¿Qué le pasará a Nicolás?


Igor García

A muchos seres que llegan al poder se le alteran las conductas, al punto de que la historia los considera luego como desquiciados. Los hay en demasía. Tenemos, por ejemplos, a Nerón, quien se quedó mirando como ardía Roma bajo sus órdenes; también se recuerda con los mismos síntomas a Calígula, a Stalin, a Hitler, a Idi Amín y quizás, también se incluya, con el tiempo, a Nicolás Maduro.
Esa desfachatez de bailar como un desaforado mientras la población del país trabaja por el precio de un almuerzo de cafetín de barrio lo lleva a parecer como un ser fuera de la realidad que lo circunda.
Su capacidad de mentir rebasa todas las expectativas. Dura horas enteras frente a las cámaras de televisión en un éxtasis narcisista que lo lleva a vaciar largas peroratas sin sentido que nadie cree, pero que aplauden sin ningún entusiasmo los presentes en sus reuniones.
El último detalle de su historia lo constituye su creencia de que es el Soberano. “Yo, El Supremo”, como catalogara Augusto Roa Bastos su obra sobre el tirano José Gaspar Rodríguez. Para este delirio contó con la aprobación de sus falsos profetas, los mismos que aplauden sus chistes sin gracia y sus ocurrencias ofensivas contra todo aquel que emite opiniones contrarias a las suyas.
De nada le ha valido el epíteto de “hijo de Chávez” que le dieron en la campaña relámpago que lo llevó a la Presidencia de la república, porque, mientras aquel llamó a un referéndum para preguntarle al “Soberano”, depositario del poder constituyente originario, sobre su decisión de cambiar la anterior Constitución de 1961, éste se arroga el derecho de ser el mismo, y ningún otro, el propio pueblo, pudiendo decidir por él sin ni siquiera preguntarle nada de nada.
Pero el desquicio no queda allí. Al parecer también se apropia del derecho de escoger los diputados constituyentistas, a los organizadores del proceso y de seguro va a esperar un poco para señalar cuándo será el día de la votación, los posibles candidatos y hasta la reunión con sus acólitos en el balcón del pueblo para anunciar su gran triunfo.
Es que el poder enferma, indudablemente. Esa afección evita entender que el artículo 5 de la Constitución señala los caminos por donde transita el Soberano para ejercer su soberanía y que el 347 obliga a ese Soberano a decidir sobre las propuestas que pudieran presentar los sujetos mencionados en el artículo 348.
Allí está todo clarito. Lo demás es cuento de caminos. Por supuesto los magistrados tarifados ya deben estar firmando la sentencia por medio de la cual se le declara representante único y universal del Soberano y que bastará con su voto para que  todo quede resuelto.
Ya lo demás será cantar y bailar. Llegarán los dólares a granel, se pagará la deuda externa, se acabará con la inmunidad parlamentaria y él mismo podrá escoger a los nuevos diputados y se colocará una corona de zar o de emperador, como Napoleón Bonaparte.

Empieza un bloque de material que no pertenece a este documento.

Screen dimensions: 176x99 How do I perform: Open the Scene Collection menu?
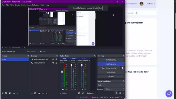click(x=33, y=5)
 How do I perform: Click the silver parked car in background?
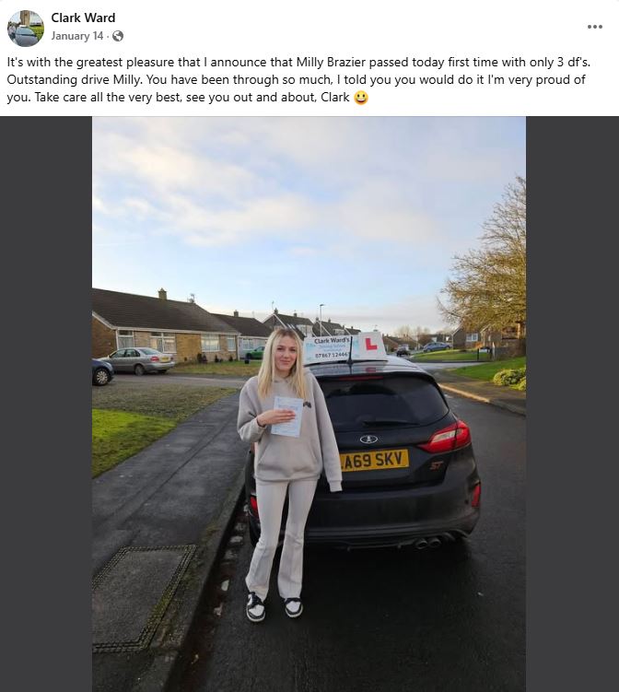(139, 360)
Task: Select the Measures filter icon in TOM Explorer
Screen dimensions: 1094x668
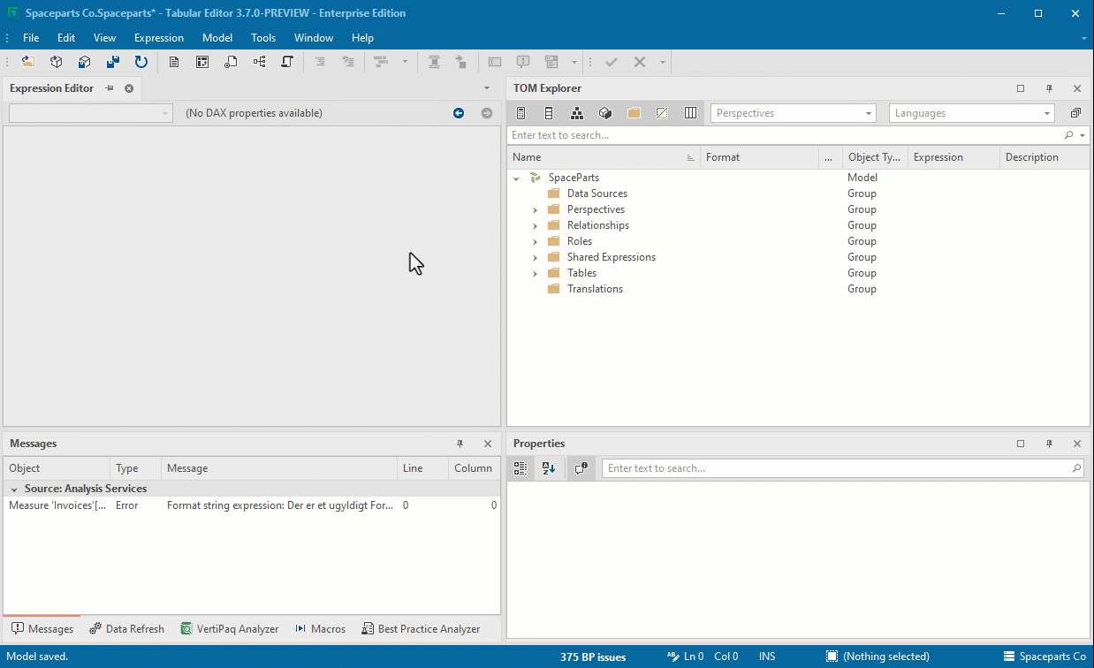Action: pyautogui.click(x=521, y=112)
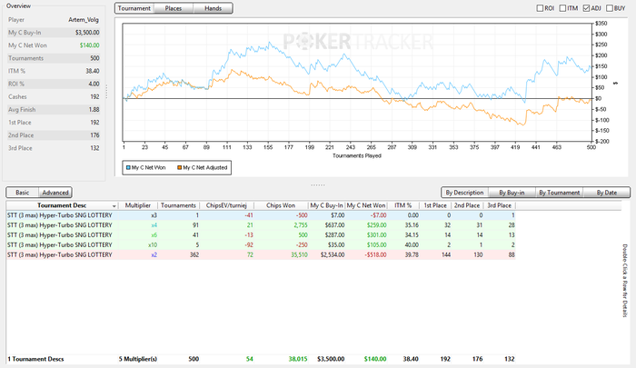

La mala noticia para Nicolás es que su tocayo ruso, Nicolás II, quien también se deleitaba cuando su pueblo padecía de hambre y necesidades, tuvo un final poco feliz; el otro, Nicolás Ceausescu, de Rumanía, también terminó sus días de poder de una manera poco agradable. Viéndose en esos espejos y llevando el mismo nombre, debería escuchar el refrán popular que reza: “Cuando veas la barba de tu vecino arder, pon las tuyas en remojo”, no le vaya a pasar como al rumano, a quien, en el momento menos indicado lo dejaron solo y terminó frente a un pelotón de  soldados cargados de odio.